State chamber discusses infrastructure at annual transportation summit

Westbound traffic on the Missouri River Bridge at Jefferson City was reduced to two lanes in May 2016 during off-peak travel times while workers prepared the bridge for repainting.
Westbound traffic on the Missouri River Bridge at Jefferson City was reduced to two lanes in May 2016 during off-peak travel times while workers prepared the bridge for repainting.

In the distant future, autonomous vehicles could roam Missouri's roads and a hyperloop could transport riders across the state in just a matter of minutes.

First, state business leaders said, the state must invest in more basic needs like replacing outdated bridges for conventional cars and making repairs to Interstate 70.

The Missouri Chamber of Commerce and Industry held its annual transportation summit Thursday in Jefferson City to discuss transportation and infrastructure issues facing the state. While stakeholders from economic development groups dreamed of futuristic technologies, state leaders said basic needs must be paid for first.

The Missouri Department of Transportation faces a budget shortfall of about $825 million per year. MoDOT Director Patrick McKenna said with the department's $2.3 billion budget, MoDOT can fund many projects but can't fund smaller projects and experimental projects because of the shortfall.

"We could fully reconstruct I-70 over a five-year period," McKenna said. "But we'd put not a shovel full of asphalt anywhere else in the state."

Each month, motorists in Missouri pay $20-$30 each into improvements for roads through the state's fuels tax. McKenna said the cost of simply maintaining existing roads and bridges without building improvements is $172 per motorist per month.

In January the U.S. Chamber of Commerce outlined a four-pronged plan to improve the nation's infrastructure. The plan included a proposal to raise the federal fuel usage tax by 25 cents to 49.4 cents per gallon of gasoline.

Ed Mortimer, director of transportation infrastructure at the U.S. Chamber of Commerce, said this equals about $9 more per month Americans would pay. The proposal also includes a tax on alternative forms of energy for automobiles because of the expected growth of electric, hydrogen-powered and other alternative fuel cars.

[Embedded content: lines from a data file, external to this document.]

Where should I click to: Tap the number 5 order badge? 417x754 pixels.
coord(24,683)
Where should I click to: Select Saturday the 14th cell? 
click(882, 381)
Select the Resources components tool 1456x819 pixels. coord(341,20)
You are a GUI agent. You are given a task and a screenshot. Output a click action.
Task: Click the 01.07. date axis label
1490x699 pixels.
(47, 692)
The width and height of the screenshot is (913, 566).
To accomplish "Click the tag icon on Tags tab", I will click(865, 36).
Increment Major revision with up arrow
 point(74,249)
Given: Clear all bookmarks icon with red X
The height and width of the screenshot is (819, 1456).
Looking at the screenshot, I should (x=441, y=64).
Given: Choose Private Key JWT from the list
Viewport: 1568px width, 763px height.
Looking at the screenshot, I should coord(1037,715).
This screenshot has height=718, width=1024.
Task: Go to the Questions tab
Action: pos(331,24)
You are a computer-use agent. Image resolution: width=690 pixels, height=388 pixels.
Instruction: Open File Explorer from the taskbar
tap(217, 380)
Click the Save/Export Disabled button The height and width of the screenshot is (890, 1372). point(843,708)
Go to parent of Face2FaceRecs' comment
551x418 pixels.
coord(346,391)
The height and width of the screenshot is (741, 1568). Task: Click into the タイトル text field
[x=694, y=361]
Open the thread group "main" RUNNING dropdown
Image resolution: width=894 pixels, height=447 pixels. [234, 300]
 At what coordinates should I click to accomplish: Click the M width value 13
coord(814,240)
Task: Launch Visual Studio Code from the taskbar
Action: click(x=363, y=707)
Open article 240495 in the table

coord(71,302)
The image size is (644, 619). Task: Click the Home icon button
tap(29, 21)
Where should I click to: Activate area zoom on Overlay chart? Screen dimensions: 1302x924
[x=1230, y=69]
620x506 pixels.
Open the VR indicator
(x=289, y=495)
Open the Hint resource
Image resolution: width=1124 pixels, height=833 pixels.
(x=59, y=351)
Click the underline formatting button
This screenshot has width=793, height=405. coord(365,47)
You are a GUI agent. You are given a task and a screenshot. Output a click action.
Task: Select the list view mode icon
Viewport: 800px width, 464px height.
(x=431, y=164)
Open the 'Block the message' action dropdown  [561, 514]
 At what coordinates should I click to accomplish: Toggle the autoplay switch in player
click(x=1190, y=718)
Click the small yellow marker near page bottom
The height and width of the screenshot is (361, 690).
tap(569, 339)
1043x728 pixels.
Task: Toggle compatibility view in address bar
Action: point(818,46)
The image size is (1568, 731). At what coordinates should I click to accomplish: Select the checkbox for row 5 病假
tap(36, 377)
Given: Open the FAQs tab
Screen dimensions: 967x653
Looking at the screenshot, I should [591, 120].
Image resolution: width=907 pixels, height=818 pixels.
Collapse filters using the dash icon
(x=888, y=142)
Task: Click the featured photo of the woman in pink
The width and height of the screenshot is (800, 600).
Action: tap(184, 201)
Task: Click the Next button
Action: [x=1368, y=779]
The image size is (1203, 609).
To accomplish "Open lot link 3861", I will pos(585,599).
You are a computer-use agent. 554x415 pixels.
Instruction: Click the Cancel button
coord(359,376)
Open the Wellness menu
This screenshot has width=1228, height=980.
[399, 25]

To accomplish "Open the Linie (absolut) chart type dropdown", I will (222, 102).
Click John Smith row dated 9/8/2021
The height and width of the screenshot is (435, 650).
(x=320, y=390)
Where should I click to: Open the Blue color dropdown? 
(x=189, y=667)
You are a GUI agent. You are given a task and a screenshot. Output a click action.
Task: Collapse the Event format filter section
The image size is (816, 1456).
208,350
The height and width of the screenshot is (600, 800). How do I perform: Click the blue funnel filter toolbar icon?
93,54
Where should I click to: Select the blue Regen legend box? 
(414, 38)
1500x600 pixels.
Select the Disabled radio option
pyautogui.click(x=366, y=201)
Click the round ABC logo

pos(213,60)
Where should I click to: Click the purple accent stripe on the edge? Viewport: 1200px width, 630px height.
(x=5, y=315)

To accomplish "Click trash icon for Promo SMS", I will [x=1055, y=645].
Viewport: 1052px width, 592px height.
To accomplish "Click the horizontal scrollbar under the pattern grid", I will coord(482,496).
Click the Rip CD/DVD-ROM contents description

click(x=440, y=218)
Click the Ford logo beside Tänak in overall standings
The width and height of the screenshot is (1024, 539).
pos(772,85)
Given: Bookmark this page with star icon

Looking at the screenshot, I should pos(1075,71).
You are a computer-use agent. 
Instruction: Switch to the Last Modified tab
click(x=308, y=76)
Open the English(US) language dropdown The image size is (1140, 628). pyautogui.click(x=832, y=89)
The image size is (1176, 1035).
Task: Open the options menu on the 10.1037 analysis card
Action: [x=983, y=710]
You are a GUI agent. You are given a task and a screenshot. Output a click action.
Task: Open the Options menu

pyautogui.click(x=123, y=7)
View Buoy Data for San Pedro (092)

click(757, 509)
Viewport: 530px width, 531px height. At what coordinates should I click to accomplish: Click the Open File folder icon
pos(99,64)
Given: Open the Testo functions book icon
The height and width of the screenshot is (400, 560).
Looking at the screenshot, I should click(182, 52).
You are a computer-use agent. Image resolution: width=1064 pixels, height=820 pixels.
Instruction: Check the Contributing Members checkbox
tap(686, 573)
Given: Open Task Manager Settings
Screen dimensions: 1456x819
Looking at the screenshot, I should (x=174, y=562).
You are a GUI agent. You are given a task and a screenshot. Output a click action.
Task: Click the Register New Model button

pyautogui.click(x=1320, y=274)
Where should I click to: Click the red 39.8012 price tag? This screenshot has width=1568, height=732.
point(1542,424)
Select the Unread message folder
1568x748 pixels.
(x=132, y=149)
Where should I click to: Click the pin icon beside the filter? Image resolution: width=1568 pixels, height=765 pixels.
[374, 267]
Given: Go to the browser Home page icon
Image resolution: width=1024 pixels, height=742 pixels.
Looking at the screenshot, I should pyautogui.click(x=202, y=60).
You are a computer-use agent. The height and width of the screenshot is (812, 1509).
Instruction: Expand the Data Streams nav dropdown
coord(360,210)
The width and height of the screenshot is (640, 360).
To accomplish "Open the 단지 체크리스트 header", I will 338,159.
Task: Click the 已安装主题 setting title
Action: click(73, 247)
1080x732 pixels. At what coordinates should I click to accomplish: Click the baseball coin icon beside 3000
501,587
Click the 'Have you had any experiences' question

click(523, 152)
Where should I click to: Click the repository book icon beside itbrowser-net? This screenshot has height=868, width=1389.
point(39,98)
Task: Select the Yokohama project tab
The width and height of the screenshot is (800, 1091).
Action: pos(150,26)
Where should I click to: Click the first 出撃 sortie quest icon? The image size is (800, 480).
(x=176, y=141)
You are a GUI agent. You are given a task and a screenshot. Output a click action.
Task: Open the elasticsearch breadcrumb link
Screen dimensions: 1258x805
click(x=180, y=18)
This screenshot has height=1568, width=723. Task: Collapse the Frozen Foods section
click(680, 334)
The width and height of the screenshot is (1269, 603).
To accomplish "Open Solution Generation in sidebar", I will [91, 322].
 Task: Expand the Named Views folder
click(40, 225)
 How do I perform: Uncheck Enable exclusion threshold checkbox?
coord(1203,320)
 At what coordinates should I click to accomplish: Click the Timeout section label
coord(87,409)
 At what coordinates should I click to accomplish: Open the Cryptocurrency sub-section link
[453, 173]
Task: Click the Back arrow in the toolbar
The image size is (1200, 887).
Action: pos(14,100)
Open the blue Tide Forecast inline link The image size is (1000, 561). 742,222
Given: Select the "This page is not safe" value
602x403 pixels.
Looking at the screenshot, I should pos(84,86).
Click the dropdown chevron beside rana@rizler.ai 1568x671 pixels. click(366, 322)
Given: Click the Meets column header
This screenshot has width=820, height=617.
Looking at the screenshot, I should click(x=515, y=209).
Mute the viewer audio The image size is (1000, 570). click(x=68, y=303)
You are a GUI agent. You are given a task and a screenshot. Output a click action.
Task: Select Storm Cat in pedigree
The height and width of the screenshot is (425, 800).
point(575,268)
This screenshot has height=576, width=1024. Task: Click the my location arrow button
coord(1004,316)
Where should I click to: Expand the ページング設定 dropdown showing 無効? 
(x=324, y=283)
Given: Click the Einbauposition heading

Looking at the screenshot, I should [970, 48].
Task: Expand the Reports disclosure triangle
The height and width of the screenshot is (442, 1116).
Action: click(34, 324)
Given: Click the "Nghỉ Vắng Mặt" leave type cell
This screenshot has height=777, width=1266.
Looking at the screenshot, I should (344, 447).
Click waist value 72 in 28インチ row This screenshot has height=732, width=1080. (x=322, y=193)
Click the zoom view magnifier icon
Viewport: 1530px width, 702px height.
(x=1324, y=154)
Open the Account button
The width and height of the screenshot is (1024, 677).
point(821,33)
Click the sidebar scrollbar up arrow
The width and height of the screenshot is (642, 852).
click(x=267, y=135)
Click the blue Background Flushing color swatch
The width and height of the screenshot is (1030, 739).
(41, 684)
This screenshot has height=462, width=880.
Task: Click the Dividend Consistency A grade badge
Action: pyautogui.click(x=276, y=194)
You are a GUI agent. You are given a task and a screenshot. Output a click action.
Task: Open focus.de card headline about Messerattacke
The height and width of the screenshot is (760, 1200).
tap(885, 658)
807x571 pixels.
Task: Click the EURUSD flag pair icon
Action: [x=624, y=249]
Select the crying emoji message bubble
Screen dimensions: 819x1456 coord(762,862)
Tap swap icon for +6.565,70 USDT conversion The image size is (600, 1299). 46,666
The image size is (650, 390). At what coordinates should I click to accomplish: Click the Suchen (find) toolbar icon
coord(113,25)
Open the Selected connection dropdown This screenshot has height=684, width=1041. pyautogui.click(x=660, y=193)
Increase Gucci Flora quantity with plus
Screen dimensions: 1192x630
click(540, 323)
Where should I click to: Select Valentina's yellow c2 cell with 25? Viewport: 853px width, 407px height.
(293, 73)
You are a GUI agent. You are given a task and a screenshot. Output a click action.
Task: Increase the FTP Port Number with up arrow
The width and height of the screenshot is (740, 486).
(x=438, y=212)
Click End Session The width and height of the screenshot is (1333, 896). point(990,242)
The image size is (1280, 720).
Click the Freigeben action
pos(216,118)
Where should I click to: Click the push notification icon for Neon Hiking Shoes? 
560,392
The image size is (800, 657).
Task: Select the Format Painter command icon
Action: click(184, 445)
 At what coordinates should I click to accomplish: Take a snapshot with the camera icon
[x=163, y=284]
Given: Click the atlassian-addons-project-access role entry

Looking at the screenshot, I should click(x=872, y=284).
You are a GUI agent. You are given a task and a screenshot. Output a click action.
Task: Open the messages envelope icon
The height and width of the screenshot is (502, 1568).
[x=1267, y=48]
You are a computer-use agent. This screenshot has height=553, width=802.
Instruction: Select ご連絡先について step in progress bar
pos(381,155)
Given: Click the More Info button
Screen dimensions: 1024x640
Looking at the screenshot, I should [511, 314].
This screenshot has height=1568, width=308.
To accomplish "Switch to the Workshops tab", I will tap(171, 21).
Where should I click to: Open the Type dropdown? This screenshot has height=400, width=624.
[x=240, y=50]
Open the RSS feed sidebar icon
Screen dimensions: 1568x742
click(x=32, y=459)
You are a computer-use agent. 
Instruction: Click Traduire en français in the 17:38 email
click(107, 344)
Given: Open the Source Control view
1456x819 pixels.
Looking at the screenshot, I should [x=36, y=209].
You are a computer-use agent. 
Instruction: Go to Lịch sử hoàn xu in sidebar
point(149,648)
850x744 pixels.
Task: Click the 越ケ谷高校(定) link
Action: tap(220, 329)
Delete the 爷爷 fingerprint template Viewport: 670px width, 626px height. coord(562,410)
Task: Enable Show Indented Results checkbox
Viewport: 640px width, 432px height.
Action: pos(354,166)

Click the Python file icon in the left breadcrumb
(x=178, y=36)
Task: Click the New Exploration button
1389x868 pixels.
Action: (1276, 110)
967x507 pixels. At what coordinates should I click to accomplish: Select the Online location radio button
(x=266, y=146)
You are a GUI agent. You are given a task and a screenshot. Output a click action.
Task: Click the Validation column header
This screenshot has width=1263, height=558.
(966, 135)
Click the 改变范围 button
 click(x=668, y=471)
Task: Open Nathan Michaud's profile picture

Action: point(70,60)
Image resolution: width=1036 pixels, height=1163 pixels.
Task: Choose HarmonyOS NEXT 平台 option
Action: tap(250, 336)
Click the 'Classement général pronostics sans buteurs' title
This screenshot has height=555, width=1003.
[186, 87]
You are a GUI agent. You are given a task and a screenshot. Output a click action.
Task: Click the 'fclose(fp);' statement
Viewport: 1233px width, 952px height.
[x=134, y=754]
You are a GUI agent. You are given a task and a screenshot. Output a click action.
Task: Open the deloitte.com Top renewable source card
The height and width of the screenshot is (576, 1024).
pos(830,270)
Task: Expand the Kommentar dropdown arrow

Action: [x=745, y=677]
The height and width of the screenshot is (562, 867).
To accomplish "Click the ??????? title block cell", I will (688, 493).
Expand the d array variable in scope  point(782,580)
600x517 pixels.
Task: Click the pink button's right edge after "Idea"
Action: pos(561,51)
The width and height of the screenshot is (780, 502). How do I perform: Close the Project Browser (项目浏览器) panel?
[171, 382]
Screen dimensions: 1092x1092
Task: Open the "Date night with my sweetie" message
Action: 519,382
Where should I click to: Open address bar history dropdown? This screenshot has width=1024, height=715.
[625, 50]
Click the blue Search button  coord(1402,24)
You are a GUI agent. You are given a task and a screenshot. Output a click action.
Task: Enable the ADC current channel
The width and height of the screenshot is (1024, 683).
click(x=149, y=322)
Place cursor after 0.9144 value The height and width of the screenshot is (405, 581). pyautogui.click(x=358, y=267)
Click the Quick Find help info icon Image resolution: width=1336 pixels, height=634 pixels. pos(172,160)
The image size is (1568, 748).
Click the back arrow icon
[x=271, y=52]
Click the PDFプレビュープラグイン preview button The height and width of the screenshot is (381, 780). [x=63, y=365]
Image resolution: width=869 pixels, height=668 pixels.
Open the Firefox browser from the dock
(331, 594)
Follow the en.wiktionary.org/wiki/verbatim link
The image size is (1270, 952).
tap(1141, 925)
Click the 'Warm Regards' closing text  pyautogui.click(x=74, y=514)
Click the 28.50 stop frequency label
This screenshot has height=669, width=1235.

"We're willing to invest in infrastructure because we see the economic return of having modern infrastructure," Mortimer said.

Every penny the fuels tax goes up raises about $7.8 billion in revenue, Mortimer said. McKenna supports this proposal and thinks the state must find other ways to close the gap in MoDOT's budget.

The event touched on topics such as improvements to ports throughout the state and ways infrastructure can be built in rural areas.

President Donald Trump announced plans Feb. 12 to spend $200 billion in federal money on infrastructure projects around the country. Of that money, half will fund grants to build projects around the country. The White House hopes the grants, which can cover no more than 20 percent of projects' costs, will spur as much as $1.5 trillion in spending on infrastructure projects nationwide.

Dan Mehan, president of the Missouri Chamber of Commerce, said attendance at Thursday's conference got a boost from a spike in interest after the president's announcement. Mehan said infrastructure issues relating to roads, bridges and even rural broadband infrastructure are a critical part of economic development.

Mortimer said the White House plan likely will change in Congress, but the plan intends to shift a large portion of funding for infrastructure projects onto states.

McKenna said MoDOT ranks No. 46 nationally in transportation funding.

"We've fallen behind as a state," Mehan said. "It's time that we invest in that critical need."

State leaders want to be proactive.

A coalition of government and business groups announced a plan in January to conduct a feasibility study exploring the possibility of building a hyperloop from Kansas City to St. Louis. The proposed 240-mile hyperloop track would follow the path of I-70 across Missouri and feature a stop in Columbia.

If built, the track plan hopes to get ferry riders from Kansas City to St. Louis in just 25 minutes at 671 mph. Hyperloops use magnetic technology similar to a monorail, but in an airless pipeline.

The project is likely years or decades away from being built. Andrew Smith, vice president of entrepreneurship and innovation at the St. Louis Regional Chamber, said it could lead an economic boom for Missouri because it would connect its two largest cities.

"It is impossible to overstate the impact that would have for regional commerce," Smith said.

Autonomous vehicles and electric vehicles also could fill Missouri's roads soon. About 80 percent of cars on the road could be autonomous by 2050, said Leighton Yates, senior manager of State Affairs for the Alliance of Automobile Manufacturers.

Trey Davis, president of the Missouri Energy Development Association, said the state also lacks charging stations for electric cars.

To help electric cars spread, the state, its utilities and its businesses must build more charging ports. By 2025, 7 million electric cars could be on the road, and they will need 5 million electric charging stations, Yates said.

Yates said Missouri must be proactive and build infrastructure for electric cars.

"We're very good at being reactive and not proactive in this state," Yates said. "That's got to stop, or we're going to be behind the 8-ball again."